Martine Aubry : "Sarkozy termine en faisant payer les classes populaires"

"La vraie compétitivité aujourd'hui, même si on regarde l'Allemagne, ce n'est pas de baisser le coût du travail", a mis en garde Martine Aubry, première secrétaire du PS, sur RTL.

"Pourquoi changerait-il de politique à 80 jours d'une élection? Il a commencé en aidant les plus privilégiés, avec notamment le bouclier fiscal, et il termine en faisant payer les classes populaires et moyennes", a déploré Mme Aubry, pointant "une erreur économique et une profonde injustice sociale".

Michel Sapin : "une baisse du pouvoir d'achat de tous les Français"

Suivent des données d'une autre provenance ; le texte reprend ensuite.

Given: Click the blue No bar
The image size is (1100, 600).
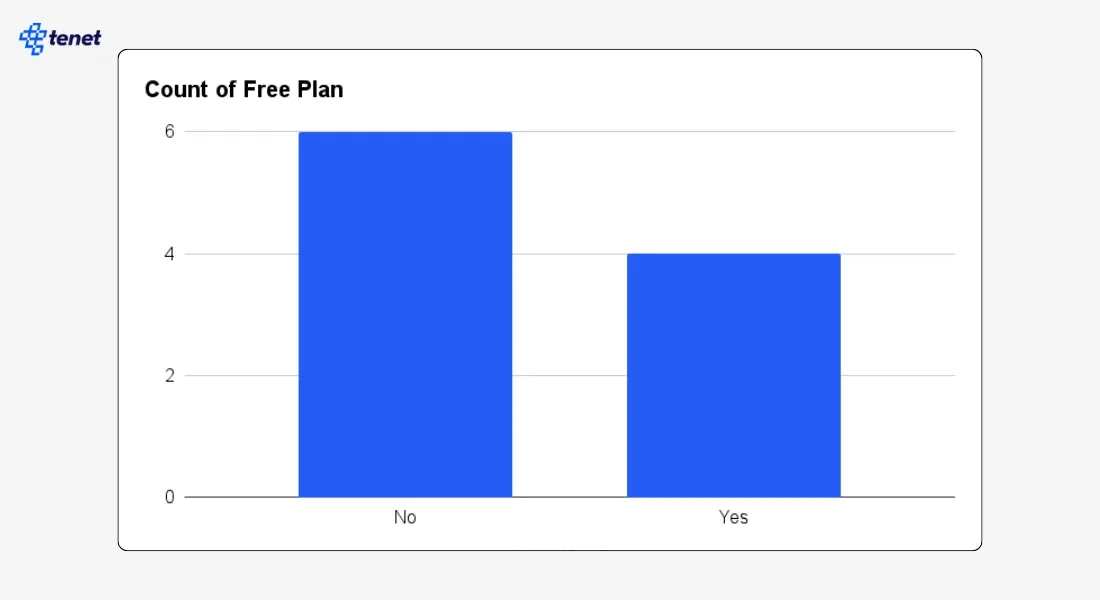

Enfin, pour Michel Sapin, conseiller économique du candidat socialiste, la hausse de cette taxe correspond, selon lui, à "une baisse du pouvoir d'achat de tous les Français, des plus modestes, des classes moyennes" alors que les Allemands "auront un pouvoir d'achat plus élevé. C'est une infériorité".

Il a répété que M. Hollande, s'il était élu, reviendrait sur cette hausse, prévue pour le 1er octobre.

Le pari d'annoncer une hausse de la TVA qui ne sera applicable qu'en octobre affole aussi une partie des députés UMP qui craignent pour leur siège.

Le député (UMP) Lionnel Luca avait jugé que l'annonce de cette mesure par le président de la République était un "suicide politique".